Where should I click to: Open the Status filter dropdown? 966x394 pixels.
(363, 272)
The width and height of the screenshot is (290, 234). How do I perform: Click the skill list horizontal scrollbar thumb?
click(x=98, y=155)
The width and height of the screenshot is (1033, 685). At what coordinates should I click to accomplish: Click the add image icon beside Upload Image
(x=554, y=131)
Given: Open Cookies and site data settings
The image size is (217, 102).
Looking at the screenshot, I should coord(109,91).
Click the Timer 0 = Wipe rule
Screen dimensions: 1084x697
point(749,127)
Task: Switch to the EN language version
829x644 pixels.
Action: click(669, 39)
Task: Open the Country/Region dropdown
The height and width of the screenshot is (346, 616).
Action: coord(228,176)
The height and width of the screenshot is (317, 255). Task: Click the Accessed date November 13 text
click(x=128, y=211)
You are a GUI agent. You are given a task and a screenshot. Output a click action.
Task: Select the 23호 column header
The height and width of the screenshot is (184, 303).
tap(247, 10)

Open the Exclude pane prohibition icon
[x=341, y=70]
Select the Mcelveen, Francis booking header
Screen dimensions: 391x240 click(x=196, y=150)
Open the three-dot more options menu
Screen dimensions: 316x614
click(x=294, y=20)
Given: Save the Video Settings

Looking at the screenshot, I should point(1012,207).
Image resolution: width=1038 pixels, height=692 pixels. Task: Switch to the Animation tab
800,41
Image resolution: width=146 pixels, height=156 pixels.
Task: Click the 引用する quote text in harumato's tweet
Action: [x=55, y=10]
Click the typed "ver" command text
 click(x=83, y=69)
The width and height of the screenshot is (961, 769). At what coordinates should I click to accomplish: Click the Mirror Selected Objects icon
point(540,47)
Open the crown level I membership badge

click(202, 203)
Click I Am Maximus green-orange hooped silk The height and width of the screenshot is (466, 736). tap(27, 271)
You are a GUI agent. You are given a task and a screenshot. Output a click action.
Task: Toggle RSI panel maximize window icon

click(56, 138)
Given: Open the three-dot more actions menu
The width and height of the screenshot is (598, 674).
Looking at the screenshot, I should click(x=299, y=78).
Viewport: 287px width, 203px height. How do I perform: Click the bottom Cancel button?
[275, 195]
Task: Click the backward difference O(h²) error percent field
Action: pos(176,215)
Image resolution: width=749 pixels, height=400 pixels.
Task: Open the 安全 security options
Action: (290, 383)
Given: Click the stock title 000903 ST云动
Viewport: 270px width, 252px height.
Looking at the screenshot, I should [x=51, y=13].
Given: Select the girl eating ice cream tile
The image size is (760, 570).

######

Work instruction. Your task is to extract the lines running from the one with "Viewport: 287px width, 203px" to the end of the material, inclusive, copying each exactly and adding nothing.

Solved problem.
Viewport: 287px width, 203px height. How do I perform: Click the bottom Cancel button?
[275, 195]
Task: Click the backward difference O(h²) error percent field
Action: pos(176,215)
Image resolution: width=749 pixels, height=400 pixels.
Task: Open the 安全 security options
Action: (290, 383)
Given: Click the stock title 000903 ST云动
Viewport: 270px width, 252px height.
Looking at the screenshot, I should [x=51, y=13].
Given: Select the girl eating ice cream tile
The image size is (760, 570).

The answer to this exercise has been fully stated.